* **Task objective**: Type out the entries below again, character for character.

Record extracts below:

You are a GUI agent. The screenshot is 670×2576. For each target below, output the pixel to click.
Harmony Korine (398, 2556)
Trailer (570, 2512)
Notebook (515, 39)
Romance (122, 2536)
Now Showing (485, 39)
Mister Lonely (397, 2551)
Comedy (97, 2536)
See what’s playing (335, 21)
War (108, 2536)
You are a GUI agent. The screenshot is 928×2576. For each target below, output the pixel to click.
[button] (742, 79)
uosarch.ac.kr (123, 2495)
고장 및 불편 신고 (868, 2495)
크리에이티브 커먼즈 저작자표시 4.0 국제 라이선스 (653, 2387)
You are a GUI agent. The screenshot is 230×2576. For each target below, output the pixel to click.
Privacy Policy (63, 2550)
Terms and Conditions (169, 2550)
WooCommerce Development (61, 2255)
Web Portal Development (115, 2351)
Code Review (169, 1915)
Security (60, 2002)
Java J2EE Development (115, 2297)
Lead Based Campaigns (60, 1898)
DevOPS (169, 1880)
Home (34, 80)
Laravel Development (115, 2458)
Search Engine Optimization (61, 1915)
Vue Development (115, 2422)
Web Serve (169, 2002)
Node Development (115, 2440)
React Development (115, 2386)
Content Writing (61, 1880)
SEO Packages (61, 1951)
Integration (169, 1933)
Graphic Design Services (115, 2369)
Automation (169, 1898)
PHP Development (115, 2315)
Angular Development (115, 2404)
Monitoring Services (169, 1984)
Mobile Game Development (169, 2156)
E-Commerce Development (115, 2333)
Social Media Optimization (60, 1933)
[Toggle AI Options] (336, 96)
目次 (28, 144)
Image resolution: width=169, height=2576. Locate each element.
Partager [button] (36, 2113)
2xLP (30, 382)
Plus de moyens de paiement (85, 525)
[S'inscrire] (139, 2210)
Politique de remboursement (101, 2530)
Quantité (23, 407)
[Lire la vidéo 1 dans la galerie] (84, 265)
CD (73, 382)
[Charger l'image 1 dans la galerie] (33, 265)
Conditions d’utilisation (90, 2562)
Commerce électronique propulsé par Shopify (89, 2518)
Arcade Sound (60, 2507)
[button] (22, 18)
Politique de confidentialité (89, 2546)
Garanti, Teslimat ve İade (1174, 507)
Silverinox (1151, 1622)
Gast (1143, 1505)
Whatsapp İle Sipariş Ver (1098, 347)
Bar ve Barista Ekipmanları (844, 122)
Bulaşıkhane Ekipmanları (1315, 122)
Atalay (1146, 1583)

End of Record extracts.

* **Response to the exercise**:
You are a GUI agent. The screenshot is 670×2576. For each target below, output the pixel to click.
Harmony Korine (398, 2556)
Trailer (570, 2512)
Notebook (515, 39)
Romance (122, 2536)
Now Showing (485, 39)
Mister Lonely (397, 2551)
Comedy (97, 2536)
See what’s playing (335, 21)
War (108, 2536)
You are a GUI agent. The screenshot is 928×2576. For each target below, output the pixel to click.
[button] (742, 79)
uosarch.ac.kr (123, 2495)
고장 및 불편 신고 (868, 2495)
크리에이티브 커먼즈 저작자표시 4.0 국제 라이선스 (653, 2387)
You are a GUI agent. The screenshot is 230×2576. For each target below, output the pixel to click.
Privacy Policy (63, 2550)
Terms and Conditions (169, 2550)
WooCommerce Development (61, 2255)
Web Portal Development (115, 2351)
Code Review (169, 1915)
Security (60, 2002)
Java J2EE Development (115, 2297)
Lead Based Campaigns (60, 1898)
DevOPS (169, 1880)
Home (34, 80)
Laravel Development (115, 2458)
Search Engine Optimization (61, 1915)
Vue Development (115, 2422)
Web Serve (169, 2002)
Node Development (115, 2440)
React Development (115, 2386)
Content Writing (61, 1880)
SEO Packages (61, 1951)
Integration (169, 1933)
Graphic Design Services (115, 2369)
Automation (169, 1898)
PHP Development (115, 2315)
Angular Development (115, 2404)
Monitoring Services (169, 1984)
Mobile Game Development (169, 2156)
E-Commerce Development (115, 2333)
Social Media Optimization (60, 1933)
[Toggle AI Options] (336, 96)
目次 (28, 144)
Image resolution: width=169, height=2576. Locate each element.
Partager [button] (36, 2113)
2xLP (30, 382)
Plus de moyens de paiement (85, 525)
[S'inscrire] (139, 2210)
Politique de remboursement (101, 2530)
Quantité (23, 407)
[Lire la vidéo 1 dans la galerie] (84, 265)
CD (73, 382)
[Charger l'image 1 dans la galerie] (33, 265)
Conditions d’utilisation (90, 2562)
Commerce électronique propulsé par Shopify (89, 2518)
Arcade Sound (60, 2507)
[button] (22, 18)
Politique de confidentialité (89, 2546)
Garanti, Teslimat ve İade (1174, 507)
Silverinox (1151, 1622)
Gast (1143, 1505)
Whatsapp İle Sipariş Ver (1098, 347)
Bar ve Barista Ekipmanları (844, 122)
Bulaşıkhane Ekipmanları (1315, 122)
Atalay (1146, 1583)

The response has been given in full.